"Beim Warten auf meinen Sohn an der Wasserrutsche traute ich meinen Augen nicht", berichtet ein Urlauber aus Hessen, "da steht ein Mann mit Hakenkreuz-Tattoo im Becken." Der Familienvater habe daraufhin seinen dreijährigen Sohn von der Rutsche geholt und sich an den Bademeister gewandt. "Der war zwar nett und kam mit, wollte aber nix unternehmen", berichtet der 36-Jährige. Die Polizei habe der Bademeister nicht einschalten wollen. Nachdem der tätowierte Mann mit seiner Partnerin und Kind das Bad verlassen hatte, sprach der entsetzte Urlauber einen weiteren Bademeister an, aber auch dieser habe "keine Bereitschaft gezeigt, die Polizei zu rufen oder irgendwas zu unternehmen".

Die Immenstaader Gemeindeverwaltung bedauert den Vorfall. "Laut unserer Badeordnung hat der Badegast alles zu unterlassen, was den guten Sitten, der Sicherheit, Ruhe und Ordnung im Bad zuwiderläuft", teilt Bürgermeister Jürgen Beisswenger auf Anfrage mit.

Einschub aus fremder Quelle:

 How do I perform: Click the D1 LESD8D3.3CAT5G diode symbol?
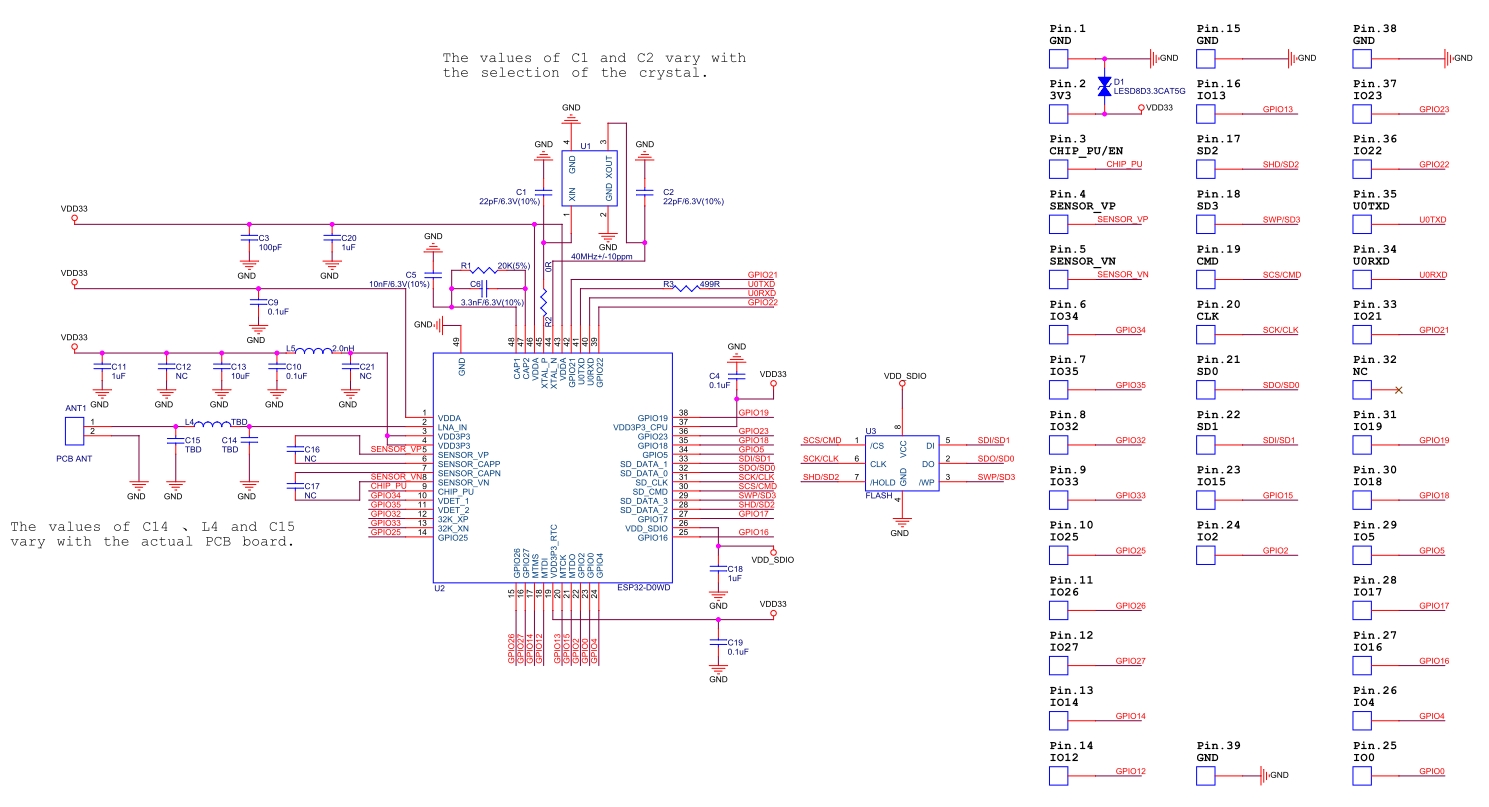point(1104,86)

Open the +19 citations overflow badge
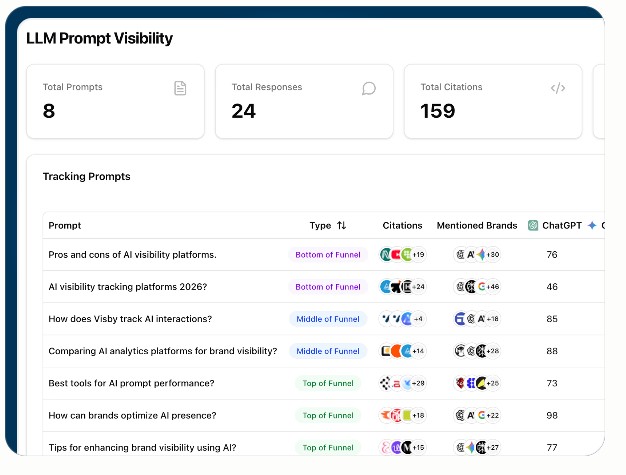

Das gelte besonders für strafrechtlich sanktioniertes Verhalten. Klar ist: Das Strafgesetzbuch verbietet das Verwenden von Kennzeichen verfassungswidriger Organisationen, wozu ein Nazi-Hakenkreuz zweifelsfrei zählt.

Was das Gesetz sagt

Das offene Tragen eines Hakenkreuz-Tattoos ist nach Paragraf 86a Abs. 1 Strafgesetzbuch strafbar (Freiheitsstrafe bis drei Jahre oder Geldstrafe). Das Hakenkreuz sei ein Propagandamittel, "das seinem Inhalt nach dazu bestimmt ist, Bestrebungen einer ehemaligen nationalsozialistischen Organisation fortzusetzen", so Franz Bernhard, Richter am Ravensburger Landgericht. "Der Badegast hätte das Tattoo abdecken müssen." 

"Ein Hakenkreuz ist keine Privatangelegenheit", sagt Franz Bernhard, Richter am Landgericht Ravensburg. Vorkommnisse dieser Art seien im Aquastaad bislang nicht aufgetreten, so Beisswenger. "Wir haben aber diese Situation zum Anlass genommen, um unser Personal zu sensibilisieren und angewiesen, bei Vorkommnissen mit strafrechtlicher Relevanz die Polizei hinzuzuziehen und den Badegast zum Verlassen der Einrichtung aufzufordern."